**Source text**

**********

We only have 1 car right now and it actually belongs to my parents. So another question I have is how do I handle that. My parents don't want her to use it at all, which I understand.

I had a business which is where a lot of our conflicts came from, it just didn't work. So now I am looking for a new job so that should solve that problem. I also receive a pension from the military so right now I am the sole bill payer (if just barely). I know she has lost respect for me and I know this person she is being is not her. I really want to make it work, I really need to know WHAT MY NEXT STEPS SHOULD BE to help that happen.

I have gotten some great advice reading through other posts on here so I hope you guys can help me with some of these specifics. Sorry if it seemed all over the place just so many emotions right now.


----------



## Marc878 (Aug 26, 2015)

Brian594 said:


> Okay like many stories on here mine is similar in a lot ways and of course different.
> 
> Right now I am in the process of trying to commit to 180. We are currently on a break (ei she is having an affair). No super solid proof but, her phone has spent the night somewhere else every night since I left. We have three kids 14, 8, 3 and they are all with me at the grandparents 4 hours away. I have recognized what I need to change and have been double time changing those things (better job, fitness). The first part of this episode was me doing like a lot of guys I see on here do and just basically making myself look pathetic trying to fix it, then I found 180.
> 
> ...


If you wish to try and save this trying to fix yourself while she's having an affair doesn't work to well. Is the OM married? If so you need to do some exposure. 

You're details are kids vague. It would help if you had more of a backstory as to how you got where you are.


----------



## EleGirl (Dec 3, 2011)

I have some questions here. How long have you and your wife been married? 

When was the last time your wife held a job? Does she have any kind of college degree or trade school training?



Brian594 said:


> Right now I am in the process of trying to commit to 180. We are currently on a break (ei she is having an affair).


From what you have said, you suspect an affair but are not sure that there actually is an affair. So, what are the reasons for you being on a break? What does being on a break mean? It sounds like you are living in the same house still.



Brian594 said:


> No super solid proof but, her phone has spent the night somewhere else every night since I left.


Has she sent the night at the same place every night that you have been gone? Or is she staying at different places? Do you know what and/or who is at the gps location she is staying at?



Brian594 said:


> We have three kids 14, 8, 3 and they are all with me at the grandparents 4 hours away. I have recognized what I need to change and have been double time changing those things (better job, fitness). The first part of this episode was me doing like a lot of guys I see on here do and just basically making myself look pathetic trying to fix it, then I found 180.


What is your goal for doing the 180? What do you think it will accomplish?


Brian594 said:


> I don't think 180 is working so well with me being so far away. It was good for the kids and it did give me a breather to get my crap together. Not sure if I should go back and make the affair more difficult for her or continue for the entire week I said I was going to be gone.


Are you saying here that you are thinking of bringing the kids home early? Do you know anyone who you trusts who could follow her, or go to the gps location to verify the affair?

**********

**Dataset section**
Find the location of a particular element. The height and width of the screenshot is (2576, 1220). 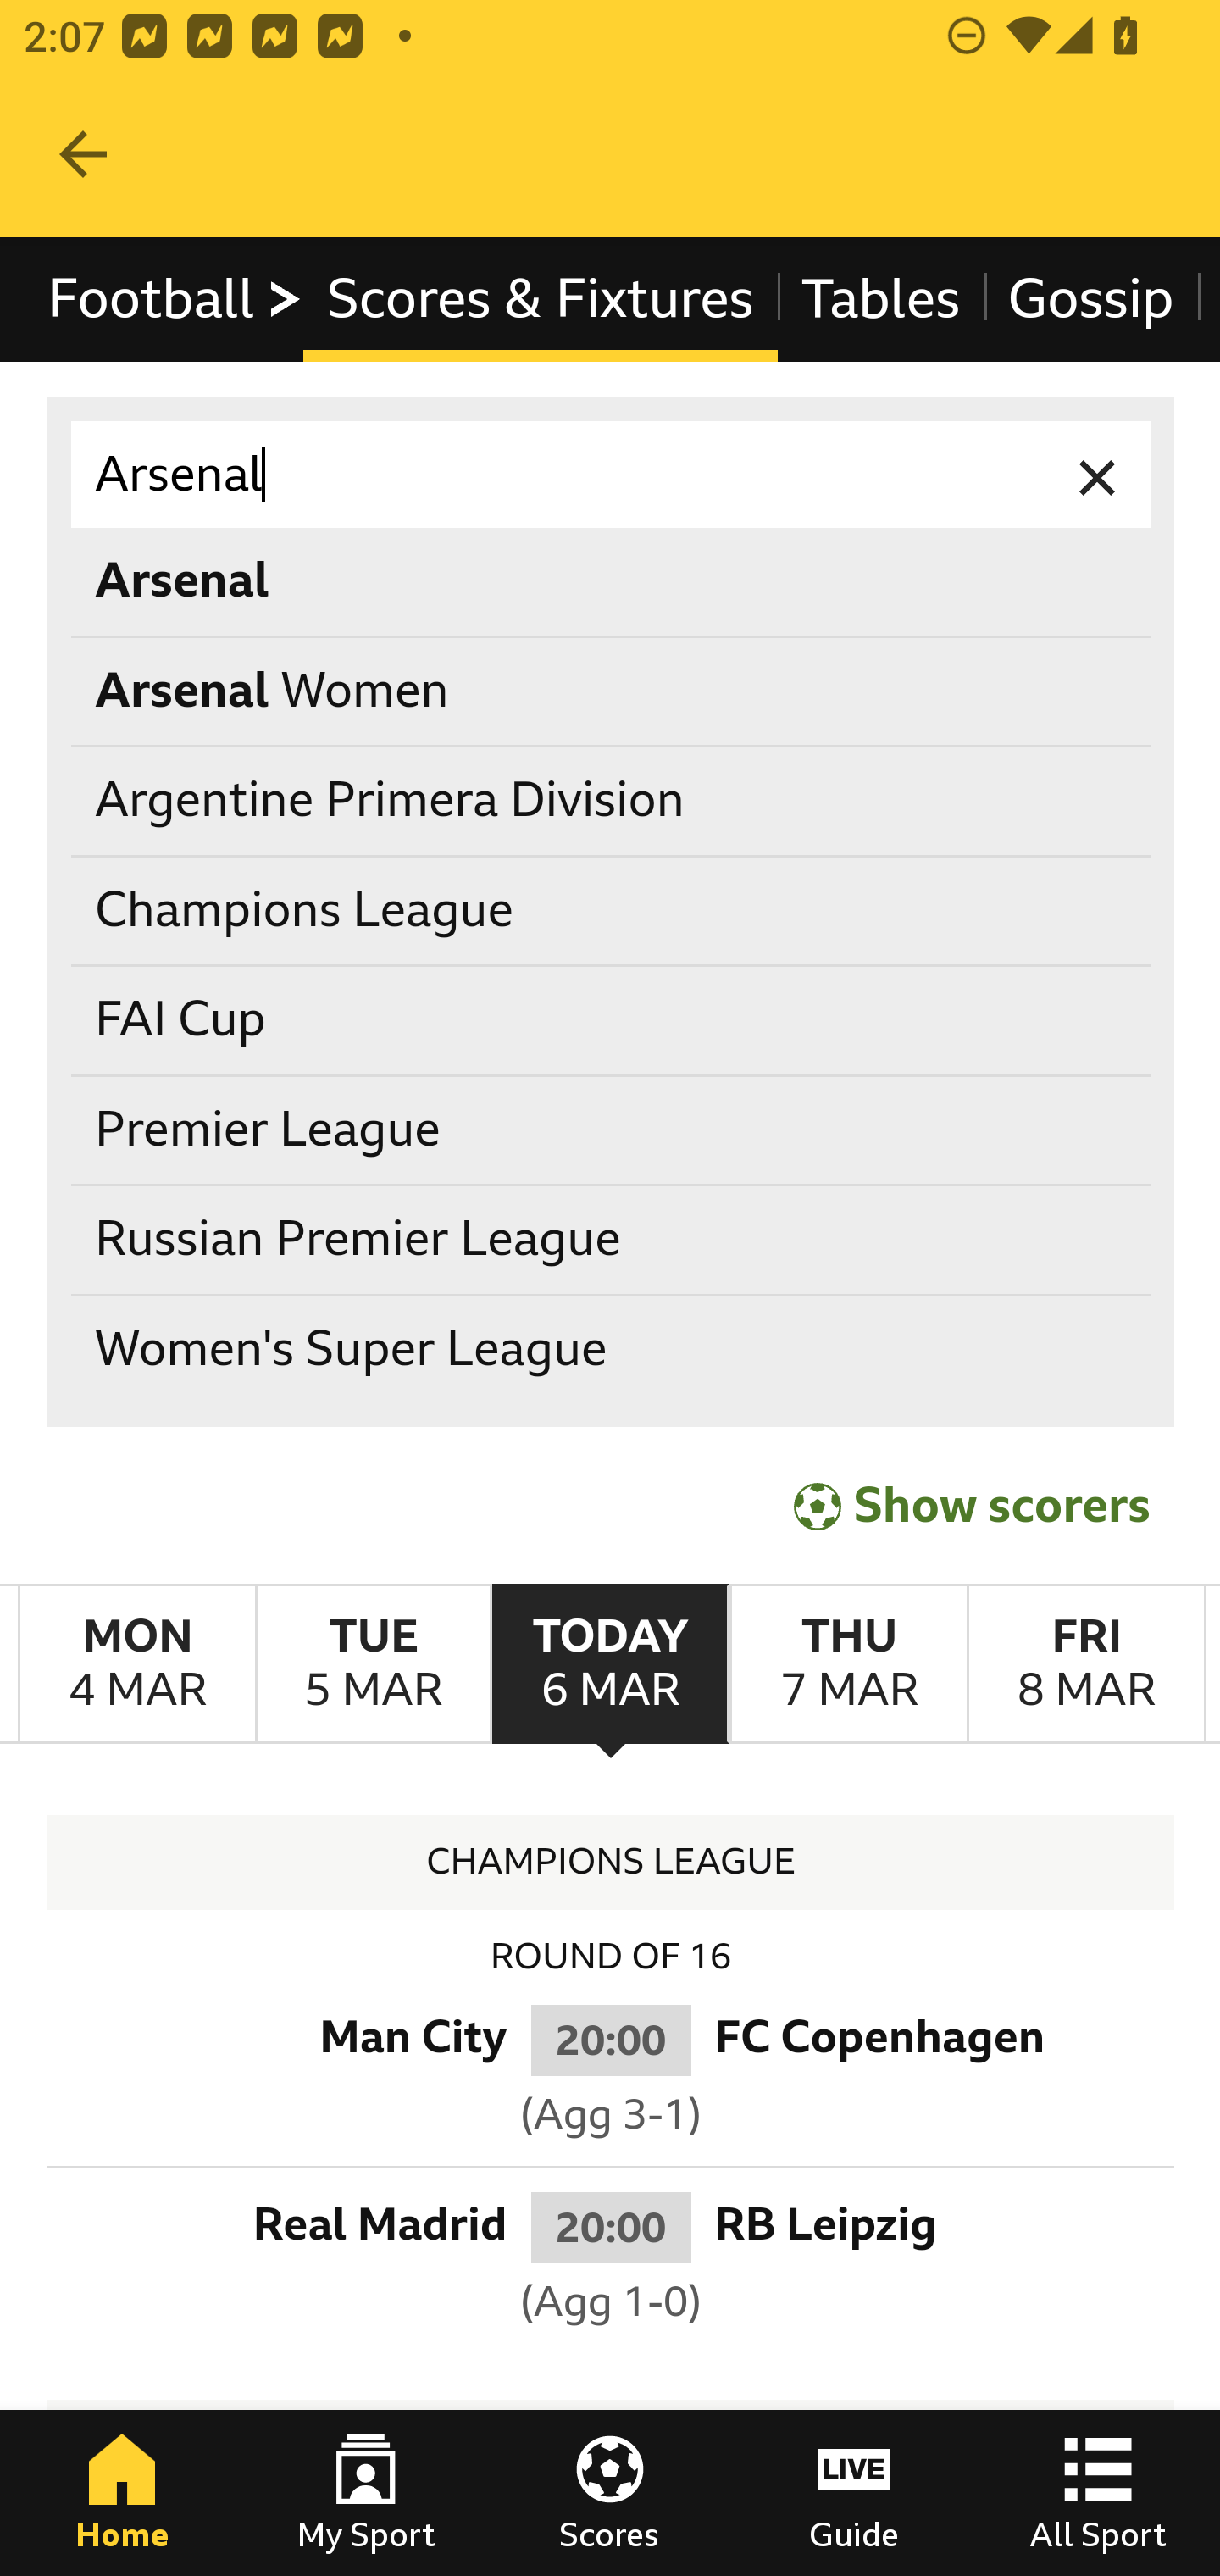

**********

**What to do**
Reproduce the forum thread above from "We only have" down to "help that happen.", keeping every word and mark unchanged.

**Worked solution**
We only have 1 car right now and it actually belongs to my parents. So another question I have is how do I handle that. My parents don't want her to use it at all, which I understand.

I had a business which is where a lot of our conflicts came from, it just didn't work. So now I am looking for a new job so that should solve that problem. I also receive a pension from the military so right now I am the sole bill payer (if just barely). I know she has lost respect for me and I know this person she is being is not her. I really want to make it work, I really need to know WHAT MY NEXT STEPS SHOULD BE to help that happen.